Quick reference table
| Port | Service | Transport | Risk |
|---|---|---|---|
| 20 / 21 | FTP data / control | TCP | High — cleartext, use SFTP |
| 22 | SSH / SFTP | TCP | Medium — key auth only |
| 23 | Telnet | TCP | High — cleartext, avoid |
| 25 | SMTP | TCP | Medium |
| 53 | DNS | TCP/UDP | Medium |
| 80 | HTTP | TCP | Medium — redirect to HTTPS |
| 110 | POP3 | TCP | Medium |
| 123 | NTP | UDP | Medium — reflection risk |
| 143 | IMAP | TCP | Medium |
| 161 | SNMP | UDP | High — default strings |
| 389 | LDAP | TCP/UDP | High — internal only |
| 443 | HTTPS | TCP | Low — expose this |
| 445 | SMB | TCP | Critical — never expose |
| 465 | SMTPS | TCP | Low |
| 587 | SMTP submission | TCP | Low |
| 993 | IMAPS | TCP | Low |
| 995 | POP3S | TCP | Low |
| 3306 | MySQL | TCP | High — private only |
| 3389 | RDP | TCP | Critical — VPN only |
| 5432 | PostgreSQL | TCP | High — private only |
| 6379 | Redis | TCP | Critical — no auth default |
Web and proxies
The workhorses of the web are port 80 (HTTP) and port 443 (HTTPS) — always redirect the former to the latter. Alternate app ports include port 8080 and proxies on port 3128. Search dashboards like Kibana often sit on port 5601.
Mail uses a cluster of ports: port 25 for server-to-server SMTP, port 587 for authenticated submission, and port 465 for SMTPS. Clients fetch mail over POP3 (port 110) and IMAP (port 143), with TLS variants on port 995 and port 993.
File transfer and sharing
FTP control and data live on port 21 and port 20, but prefer SFTP over port 22. Windows file sharing uses SMB on port 445 with legacy NetBIOS on port 139 and port 137. NFS is on port 2049, and rsync on port 873.
Remote access
The big three: SSH on port 22, RDP on port 3389, and VNC on port 5900. Avoid Telnet on port 23. VPNs commonly use OpenVPN on port 1194 and IPsec on port 500.
Databases
Keep all of these on private networks: MySQL port 3306, PostgreSQL port 5432, MS-SQL port 1433, Oracle port 1521, Redis port 6379, MongoDB port 27017, Elasticsearch port 9200, and Memcached port 11211.

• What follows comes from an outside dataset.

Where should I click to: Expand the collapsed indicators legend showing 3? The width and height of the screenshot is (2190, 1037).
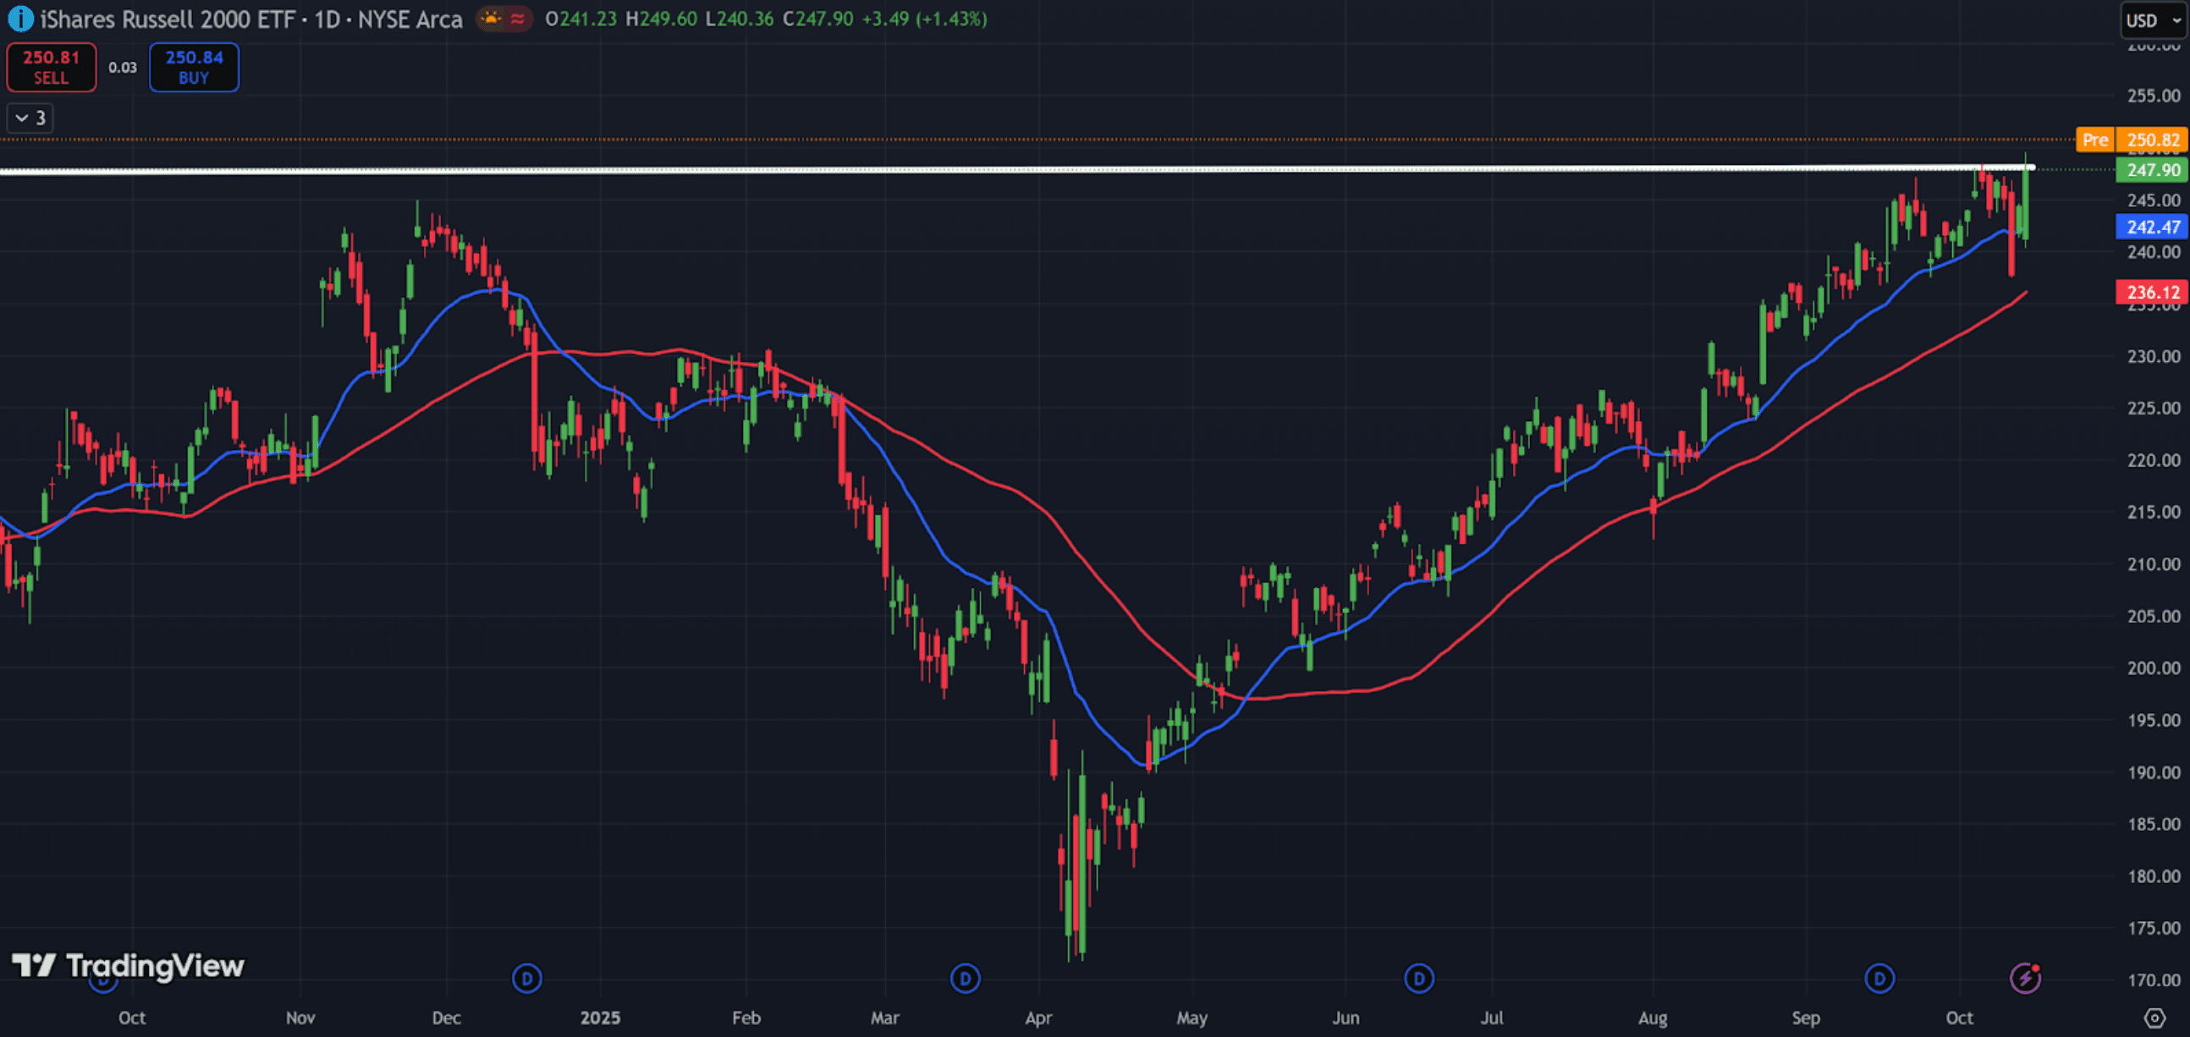point(30,118)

Directory, AD and infrastructure
Active Directory and directory services rely on LDAP (port 389), LDAPS (port 636), Kerberos (port 88), and the global catalog (port 3268). Core infrastructure includes DNS (port 53), NTP (port 123), SNMP (port 161), and syslog (port 514). Message queues and clusters show up on Kafka (port 9092), RabbitMQ (port 5672), and ZooKeeper (port 2181).
Conclusion
Knowing what listens where is the first step to securing it. Use this sheet to recognize services during a scan, then apply the rule of thumb: expose only what you must (usually port 443), keep databases and admin ports private, and look up anything unfamiliar on PortsDB.